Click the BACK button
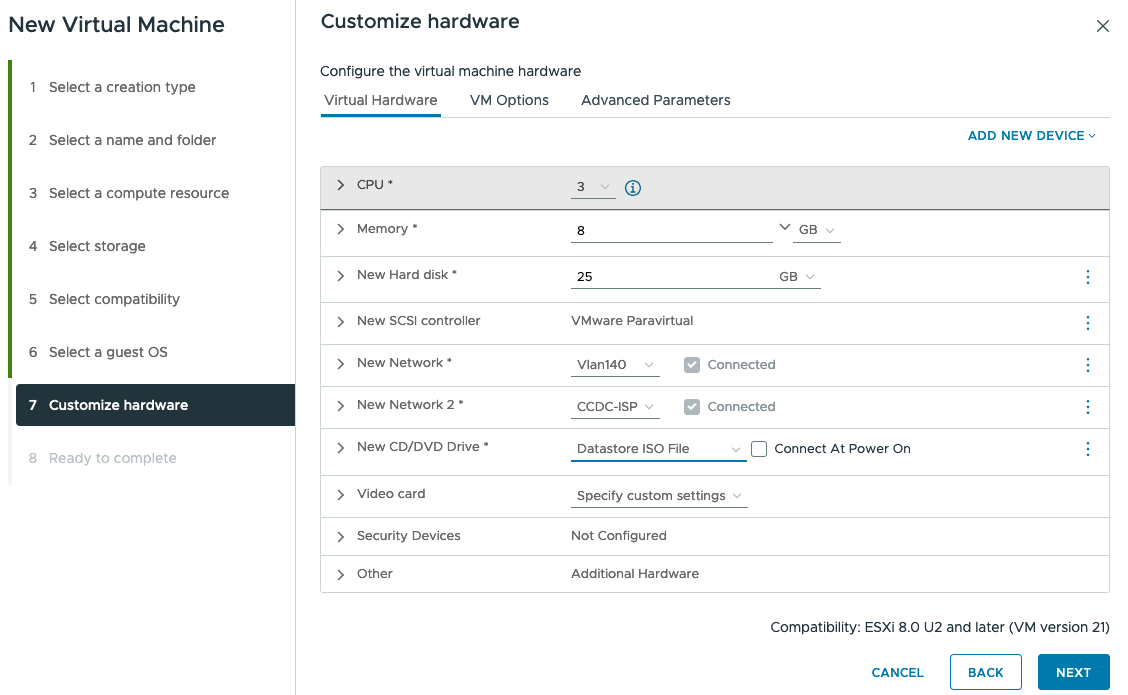 point(985,672)
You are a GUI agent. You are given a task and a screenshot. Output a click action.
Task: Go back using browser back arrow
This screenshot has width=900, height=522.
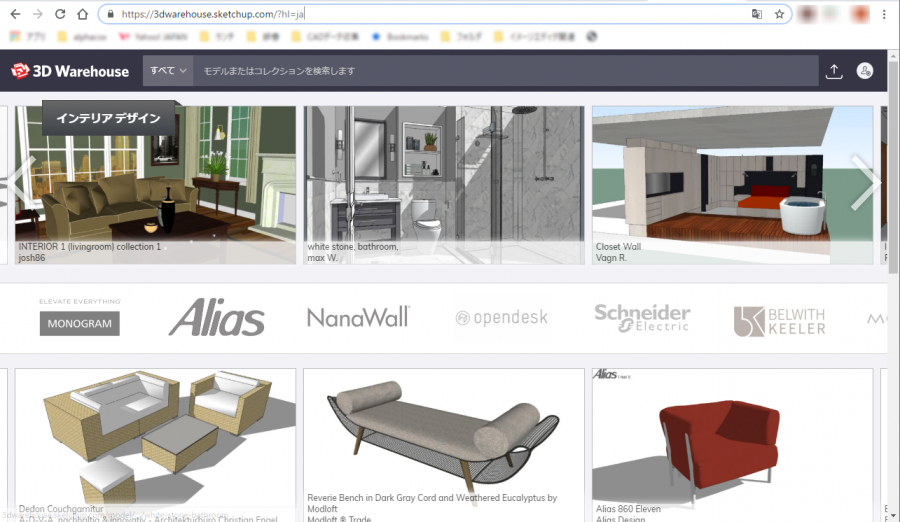[x=15, y=14]
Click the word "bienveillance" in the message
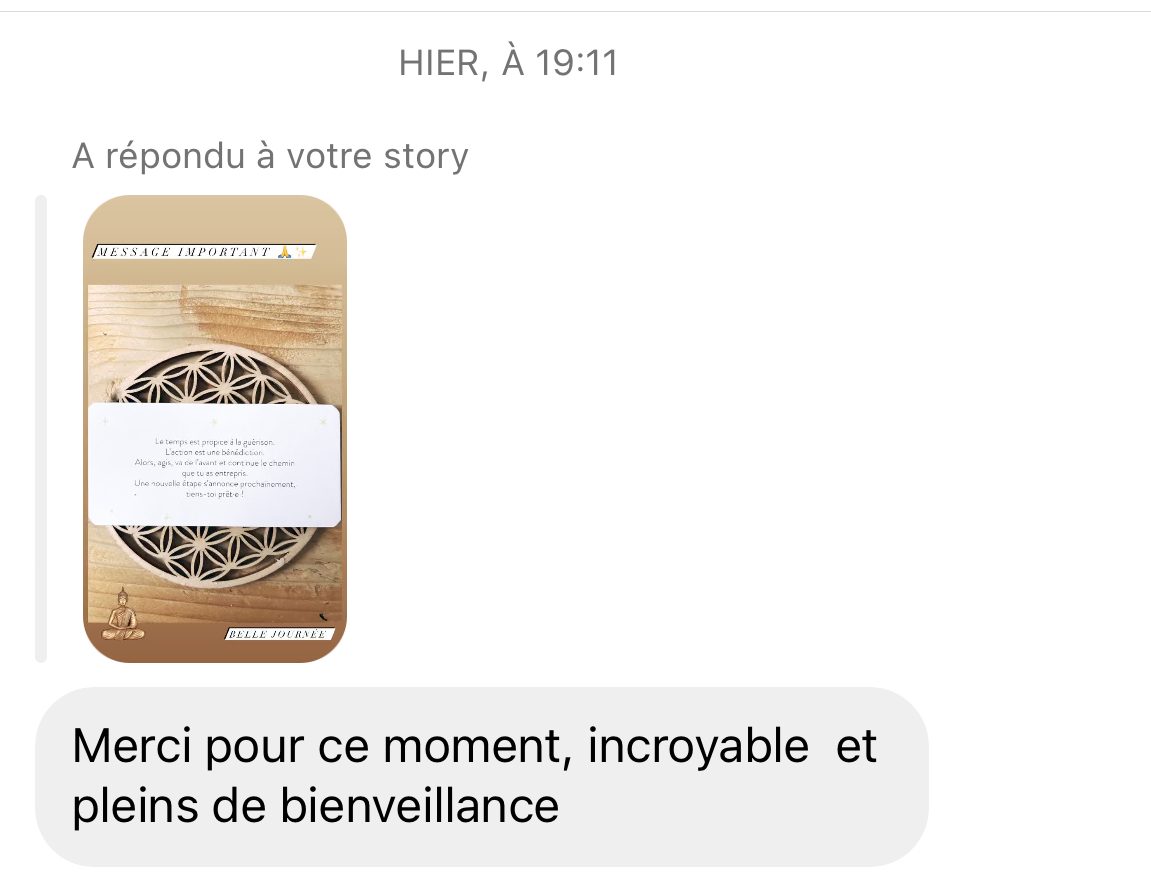 pyautogui.click(x=419, y=806)
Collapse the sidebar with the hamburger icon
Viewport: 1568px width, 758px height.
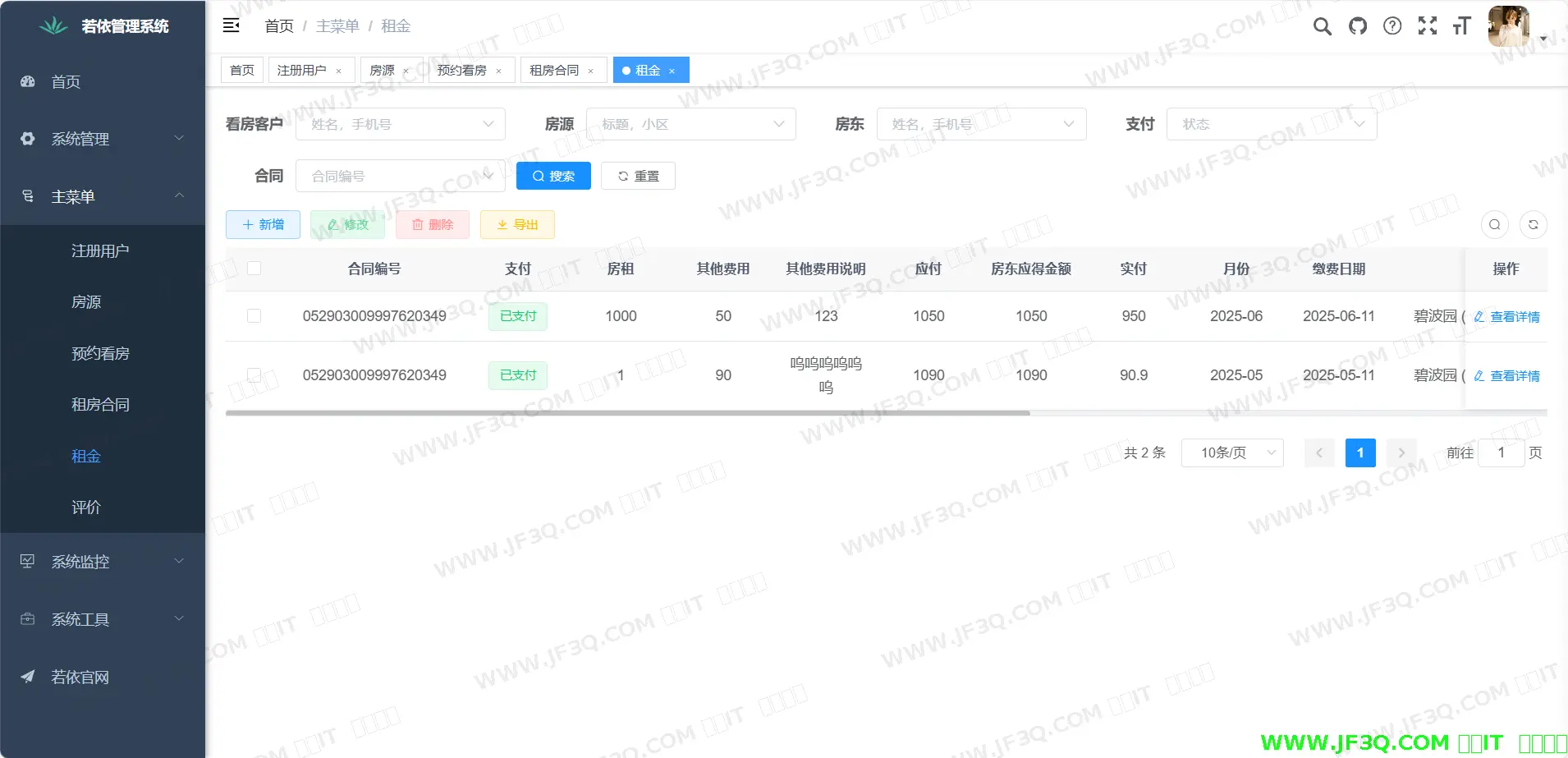click(x=232, y=25)
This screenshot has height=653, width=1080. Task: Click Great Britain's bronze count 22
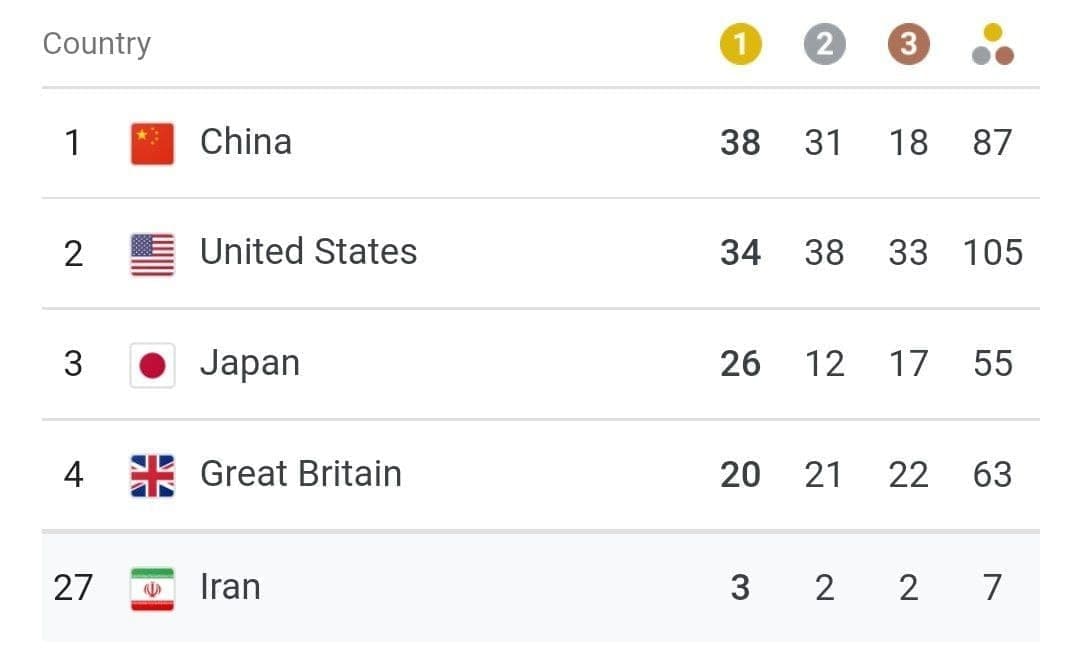[x=908, y=475]
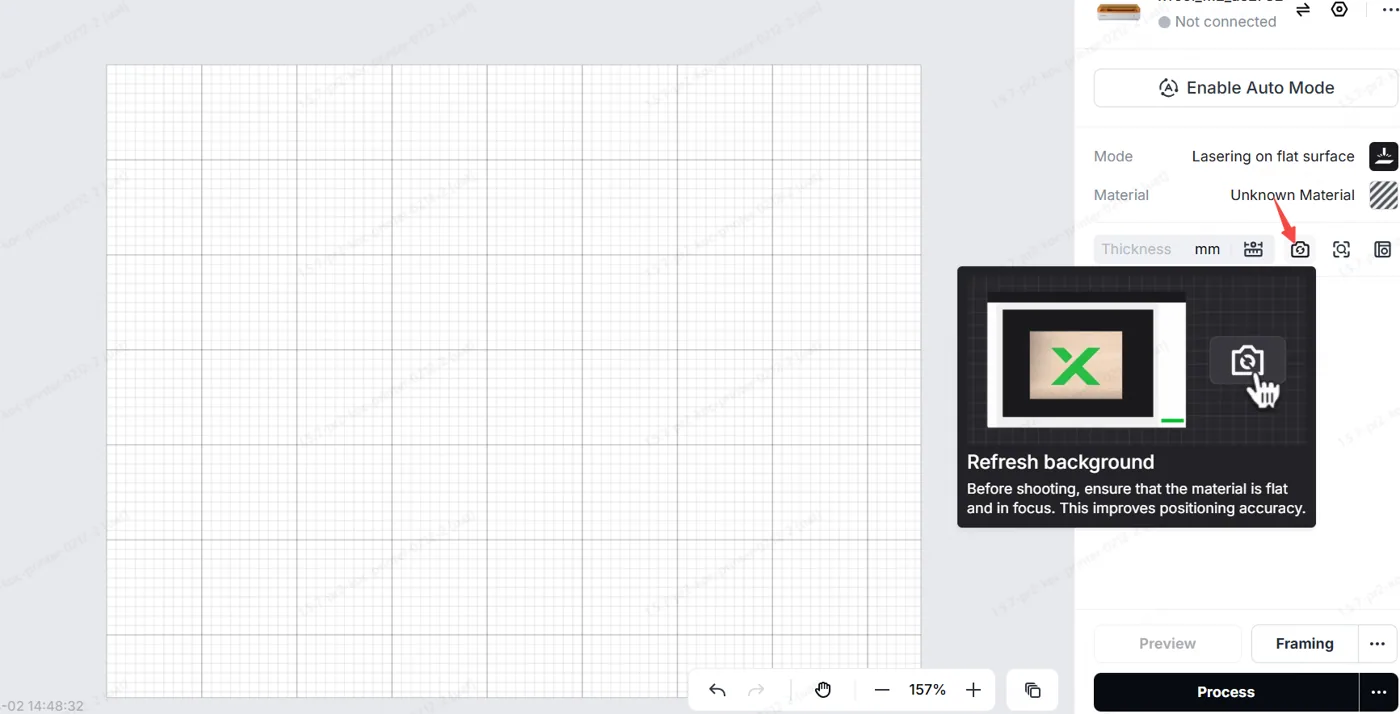Open device settings hexagon icon
The image size is (1400, 714).
[1340, 9]
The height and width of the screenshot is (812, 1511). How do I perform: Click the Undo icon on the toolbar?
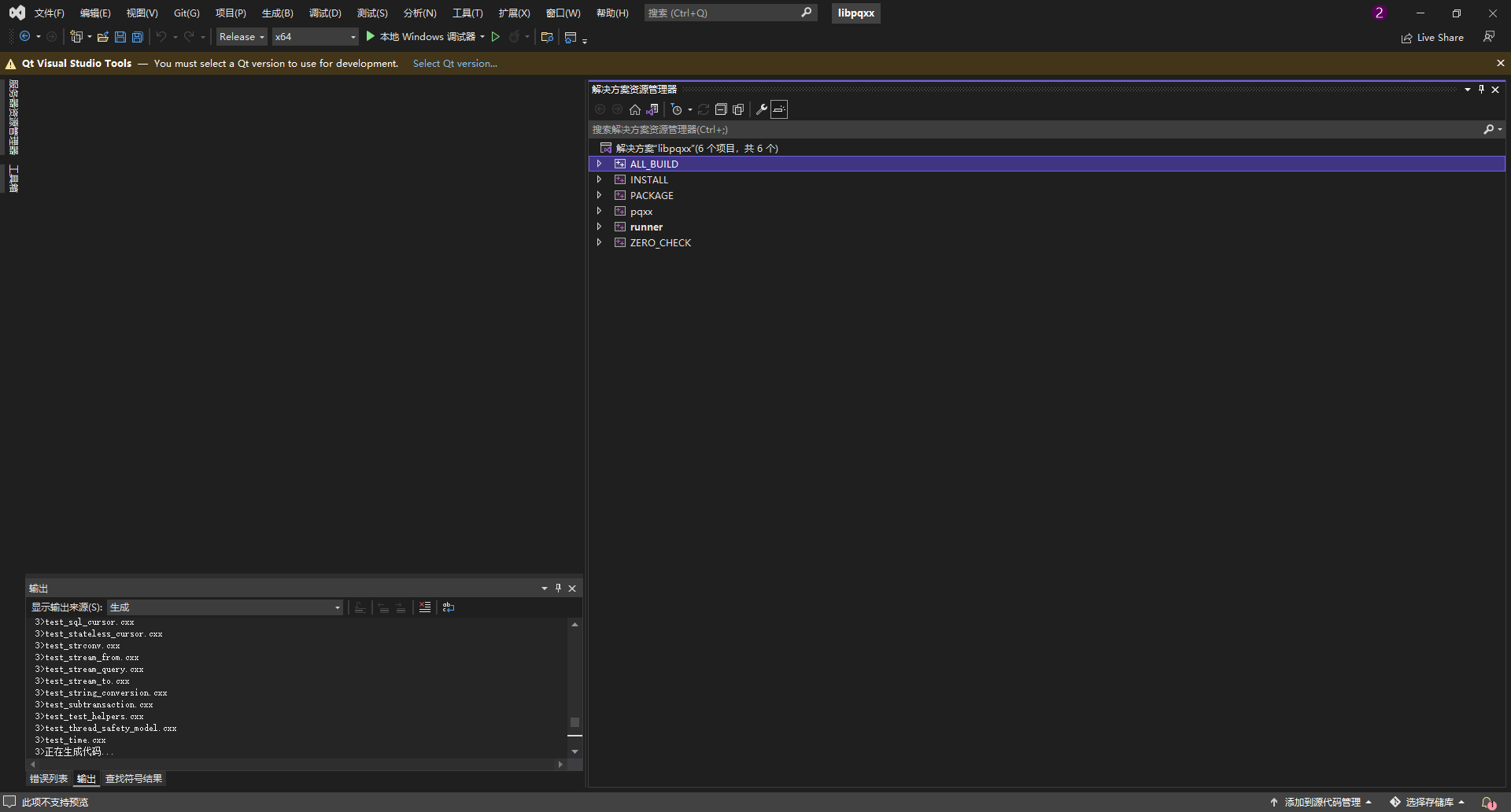pos(160,36)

[What you should do] Return each line of the records above word for word, leaving out the pictures.

[Answer to the problem]
Click the BACK button
 point(985,672)
You are a GUI agent. You are given a task and a screenshot. Output a click action.
Task: Go back using browser back arrow
This screenshot has width=900, height=522.
[x=15, y=14]
Click the word "bienveillance" in the message
 pyautogui.click(x=419, y=806)
Collapse the sidebar with the hamburger icon
Viewport: 1568px width, 758px height.
click(x=232, y=25)
This screenshot has height=653, width=1080. Task: Click Great Britain's bronze count 22
[x=908, y=475]
Open device settings hexagon icon
The image size is (1400, 714).
[1340, 9]
The height and width of the screenshot is (812, 1511). How do I perform: Click the Undo icon on the toolbar?
pos(160,36)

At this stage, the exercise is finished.